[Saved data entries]
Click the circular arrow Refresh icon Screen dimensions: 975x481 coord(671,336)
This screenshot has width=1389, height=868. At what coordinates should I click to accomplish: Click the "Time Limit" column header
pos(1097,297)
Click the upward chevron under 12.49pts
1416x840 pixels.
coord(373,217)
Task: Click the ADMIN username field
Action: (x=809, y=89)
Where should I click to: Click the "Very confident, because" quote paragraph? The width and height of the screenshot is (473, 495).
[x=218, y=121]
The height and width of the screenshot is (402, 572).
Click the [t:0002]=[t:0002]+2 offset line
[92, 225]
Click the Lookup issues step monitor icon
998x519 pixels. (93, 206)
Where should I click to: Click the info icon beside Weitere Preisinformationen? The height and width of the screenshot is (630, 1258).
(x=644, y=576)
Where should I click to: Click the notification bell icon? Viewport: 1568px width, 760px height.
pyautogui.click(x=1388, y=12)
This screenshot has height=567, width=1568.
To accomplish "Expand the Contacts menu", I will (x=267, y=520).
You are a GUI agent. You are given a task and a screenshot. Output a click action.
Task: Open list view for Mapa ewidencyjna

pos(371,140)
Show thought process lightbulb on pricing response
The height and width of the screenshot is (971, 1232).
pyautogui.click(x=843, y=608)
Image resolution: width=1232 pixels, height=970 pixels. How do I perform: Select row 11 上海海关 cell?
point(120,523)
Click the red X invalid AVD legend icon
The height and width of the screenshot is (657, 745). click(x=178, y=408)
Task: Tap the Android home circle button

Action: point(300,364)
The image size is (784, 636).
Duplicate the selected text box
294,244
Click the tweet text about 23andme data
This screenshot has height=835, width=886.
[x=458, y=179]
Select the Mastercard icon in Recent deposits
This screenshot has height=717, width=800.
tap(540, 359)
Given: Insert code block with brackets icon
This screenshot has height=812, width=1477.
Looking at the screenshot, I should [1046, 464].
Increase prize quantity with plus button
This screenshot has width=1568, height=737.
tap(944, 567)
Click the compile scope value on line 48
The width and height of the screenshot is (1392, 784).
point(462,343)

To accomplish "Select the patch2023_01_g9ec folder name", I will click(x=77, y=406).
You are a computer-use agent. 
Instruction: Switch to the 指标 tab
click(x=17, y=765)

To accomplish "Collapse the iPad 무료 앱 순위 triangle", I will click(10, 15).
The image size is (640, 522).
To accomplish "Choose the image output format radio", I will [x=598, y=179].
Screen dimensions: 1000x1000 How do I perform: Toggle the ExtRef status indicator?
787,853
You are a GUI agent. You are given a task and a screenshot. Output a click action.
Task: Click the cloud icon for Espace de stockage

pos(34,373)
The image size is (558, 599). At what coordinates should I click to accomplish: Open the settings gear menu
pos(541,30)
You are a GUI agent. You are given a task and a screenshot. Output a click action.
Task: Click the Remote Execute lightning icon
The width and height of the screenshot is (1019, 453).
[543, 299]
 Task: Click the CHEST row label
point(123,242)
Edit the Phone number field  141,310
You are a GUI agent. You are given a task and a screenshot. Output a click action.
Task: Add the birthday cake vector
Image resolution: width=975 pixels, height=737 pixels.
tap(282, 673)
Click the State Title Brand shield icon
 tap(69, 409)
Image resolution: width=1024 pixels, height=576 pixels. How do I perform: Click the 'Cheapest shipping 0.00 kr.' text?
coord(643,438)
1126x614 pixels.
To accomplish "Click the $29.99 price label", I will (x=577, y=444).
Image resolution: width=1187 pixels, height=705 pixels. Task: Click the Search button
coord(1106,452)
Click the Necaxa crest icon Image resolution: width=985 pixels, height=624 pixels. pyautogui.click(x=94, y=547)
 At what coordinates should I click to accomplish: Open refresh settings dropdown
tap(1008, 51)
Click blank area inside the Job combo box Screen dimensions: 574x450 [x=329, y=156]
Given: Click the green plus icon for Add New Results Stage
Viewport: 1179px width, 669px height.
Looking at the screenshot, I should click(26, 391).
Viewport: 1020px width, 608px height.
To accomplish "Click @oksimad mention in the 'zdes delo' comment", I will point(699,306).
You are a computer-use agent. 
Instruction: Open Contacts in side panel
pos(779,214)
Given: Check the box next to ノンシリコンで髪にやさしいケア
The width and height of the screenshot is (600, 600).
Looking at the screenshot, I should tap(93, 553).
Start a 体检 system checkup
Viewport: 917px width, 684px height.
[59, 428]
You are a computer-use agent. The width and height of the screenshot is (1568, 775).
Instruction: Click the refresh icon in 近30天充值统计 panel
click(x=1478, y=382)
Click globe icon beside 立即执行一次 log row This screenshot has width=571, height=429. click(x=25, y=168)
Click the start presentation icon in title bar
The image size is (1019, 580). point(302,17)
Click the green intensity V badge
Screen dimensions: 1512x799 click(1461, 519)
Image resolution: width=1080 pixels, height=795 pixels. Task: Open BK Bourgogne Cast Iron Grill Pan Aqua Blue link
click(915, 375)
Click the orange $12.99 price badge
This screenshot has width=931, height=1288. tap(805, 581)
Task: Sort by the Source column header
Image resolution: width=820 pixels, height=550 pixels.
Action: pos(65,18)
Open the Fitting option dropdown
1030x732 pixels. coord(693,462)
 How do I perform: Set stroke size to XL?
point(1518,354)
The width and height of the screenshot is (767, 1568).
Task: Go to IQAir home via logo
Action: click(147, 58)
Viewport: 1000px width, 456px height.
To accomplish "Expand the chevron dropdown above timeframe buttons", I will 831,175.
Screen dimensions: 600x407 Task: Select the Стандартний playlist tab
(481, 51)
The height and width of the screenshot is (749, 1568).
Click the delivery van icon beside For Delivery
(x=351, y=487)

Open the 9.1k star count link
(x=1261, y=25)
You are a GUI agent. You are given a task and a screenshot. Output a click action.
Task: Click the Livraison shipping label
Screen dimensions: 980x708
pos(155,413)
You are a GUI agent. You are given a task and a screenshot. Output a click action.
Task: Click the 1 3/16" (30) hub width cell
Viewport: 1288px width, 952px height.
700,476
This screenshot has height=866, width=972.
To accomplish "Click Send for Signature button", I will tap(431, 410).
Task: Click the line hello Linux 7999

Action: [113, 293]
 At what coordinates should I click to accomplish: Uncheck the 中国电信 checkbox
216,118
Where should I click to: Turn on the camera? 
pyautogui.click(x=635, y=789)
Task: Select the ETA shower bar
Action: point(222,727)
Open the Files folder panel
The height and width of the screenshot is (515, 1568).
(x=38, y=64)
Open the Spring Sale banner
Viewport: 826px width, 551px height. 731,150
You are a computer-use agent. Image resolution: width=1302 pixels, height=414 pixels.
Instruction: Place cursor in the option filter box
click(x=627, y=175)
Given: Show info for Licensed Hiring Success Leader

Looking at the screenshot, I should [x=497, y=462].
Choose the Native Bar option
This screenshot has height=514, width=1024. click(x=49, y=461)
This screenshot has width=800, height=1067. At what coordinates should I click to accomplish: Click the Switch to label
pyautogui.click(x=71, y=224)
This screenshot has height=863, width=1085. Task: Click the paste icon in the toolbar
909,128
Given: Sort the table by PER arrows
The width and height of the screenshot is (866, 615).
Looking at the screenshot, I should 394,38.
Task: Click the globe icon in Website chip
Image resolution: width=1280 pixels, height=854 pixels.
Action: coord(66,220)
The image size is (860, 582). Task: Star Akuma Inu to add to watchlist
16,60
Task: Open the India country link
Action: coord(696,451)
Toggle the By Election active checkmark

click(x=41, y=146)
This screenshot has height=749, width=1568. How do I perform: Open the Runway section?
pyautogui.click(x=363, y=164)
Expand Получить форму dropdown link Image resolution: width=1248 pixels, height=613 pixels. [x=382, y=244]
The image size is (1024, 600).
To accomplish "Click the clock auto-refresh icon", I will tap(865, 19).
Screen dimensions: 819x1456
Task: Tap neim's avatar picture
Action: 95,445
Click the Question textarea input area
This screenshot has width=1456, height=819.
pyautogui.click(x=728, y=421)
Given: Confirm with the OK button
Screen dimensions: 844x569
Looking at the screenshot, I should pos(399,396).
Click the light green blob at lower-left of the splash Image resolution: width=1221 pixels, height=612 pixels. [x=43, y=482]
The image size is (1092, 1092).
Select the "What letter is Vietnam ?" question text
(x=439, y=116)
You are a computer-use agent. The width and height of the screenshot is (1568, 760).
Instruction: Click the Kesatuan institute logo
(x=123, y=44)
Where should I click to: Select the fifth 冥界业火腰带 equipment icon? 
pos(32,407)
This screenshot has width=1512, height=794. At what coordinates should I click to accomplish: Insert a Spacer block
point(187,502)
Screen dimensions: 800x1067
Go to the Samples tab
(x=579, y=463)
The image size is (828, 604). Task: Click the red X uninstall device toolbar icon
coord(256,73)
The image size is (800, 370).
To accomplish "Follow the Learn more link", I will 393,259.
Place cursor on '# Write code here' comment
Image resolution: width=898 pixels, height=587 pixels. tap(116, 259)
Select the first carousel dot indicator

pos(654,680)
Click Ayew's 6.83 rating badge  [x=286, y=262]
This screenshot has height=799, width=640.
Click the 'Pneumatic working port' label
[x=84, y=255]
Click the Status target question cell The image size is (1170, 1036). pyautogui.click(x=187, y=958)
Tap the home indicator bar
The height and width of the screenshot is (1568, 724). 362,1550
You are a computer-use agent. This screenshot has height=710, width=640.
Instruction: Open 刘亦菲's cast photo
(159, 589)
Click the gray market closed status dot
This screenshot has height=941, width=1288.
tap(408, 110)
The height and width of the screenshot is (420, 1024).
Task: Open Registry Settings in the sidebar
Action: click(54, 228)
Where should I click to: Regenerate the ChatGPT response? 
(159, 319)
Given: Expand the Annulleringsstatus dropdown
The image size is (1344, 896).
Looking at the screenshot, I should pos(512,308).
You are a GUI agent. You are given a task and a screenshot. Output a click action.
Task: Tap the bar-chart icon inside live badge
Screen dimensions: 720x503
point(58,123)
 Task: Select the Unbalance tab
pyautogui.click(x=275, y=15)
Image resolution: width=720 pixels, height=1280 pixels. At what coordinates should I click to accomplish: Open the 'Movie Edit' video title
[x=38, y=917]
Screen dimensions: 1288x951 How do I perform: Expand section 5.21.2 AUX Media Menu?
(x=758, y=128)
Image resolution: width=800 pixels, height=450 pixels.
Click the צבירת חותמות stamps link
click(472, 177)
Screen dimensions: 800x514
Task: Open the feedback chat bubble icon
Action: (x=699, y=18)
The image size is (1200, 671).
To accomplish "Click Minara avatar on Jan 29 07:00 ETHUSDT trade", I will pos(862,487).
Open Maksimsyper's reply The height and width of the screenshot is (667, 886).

◆ **DIRECTIONS**
The exercise is to copy out every line above that has the word "globe" in it.

◆ **REPLY**
Click globe icon beside 立即执行一次 log row This screenshot has width=571, height=429. click(x=25, y=168)
Task: Click the globe icon in Website chip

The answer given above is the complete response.